Why was the death of Jesus necessary? There isn’t a single answer. There are several answers. Let me give you just three. Each one is a reminder.

          1. The death of Jesus reminds us of the ugliness of sin! Our world has demoted sin. Many believe they can earn their salvation. That is simply not true. We are saved by grace, because we are all sinners. (Romans 3:23)

          2. The death of Jesus reminds us that the eternal is more important than the temporary! Jesus’ hours of agony on the cross made the opportunity of eternal life possible.

          3. The death of Jesus reminds us of God’s great commitment to us! The people that love you the most, have sacrificed the most. Jesus sacrificed it all.
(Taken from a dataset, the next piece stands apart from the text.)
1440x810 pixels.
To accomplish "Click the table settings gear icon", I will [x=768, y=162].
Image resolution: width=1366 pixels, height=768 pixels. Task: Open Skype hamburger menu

The theological reasons behind Jesus’ death cannot replace the sting of his death. After all, death is the ultimate disappointment. If death makes you uncomfortable, say, “Amen!” There is no way to observe Good Friday without accepting the death of Jesus.

Years ago, it became of tradition to worship on Good Friday at a local cemetery. A mausoleum inthe middle of a cemetery is a good place to be on Good Friday. After all, Jesus was dead. For me, the first year was the most uncomfortable. It was new, so I came out in the middle of the afternoon to just settle. The weather was perfect for Good Friday. It was cold, and the rain could not have been any harder. I stood at the back door and watched the rain come down in buckets. I was thinking about the death of Jesus, and I was humbled. I was completely alone, except for an elderly woman. She wasn’t inside, she was outside, holding an umbrella, standing next to freshly dug grave. I didn’t know her story, and yet I did know her story. Her long-time husband had died, and she came to visit him. The rain and the thunder could not mask her crying. Listen to what I am about to say. She wasn’t just crying. She was wailing. Her heart was broken; the love of her life was gone. She wasn’t just disappointed; she was devastated. For a second, I thought about going out to comfort her, but she needed to be alone. With nothing else to do, I watched her grieve. Then, it hit me. It was Good Friday and she was crying over the death of a loved one, just like Jesus’ loved ones cried for him.

It is Good Friday. How many tears have you shed for Jesus today? How much do you really love Jesus? After all, Jesus is dead, and death is the ultimate disappointment. C. S. Lewis (1898-1963) once said, “It costs God nothing, as far as we know, to create nice things; but to convert rebellious wills, cost him crucifixion.” May God bless us as we make this spiritual pilgrimage together.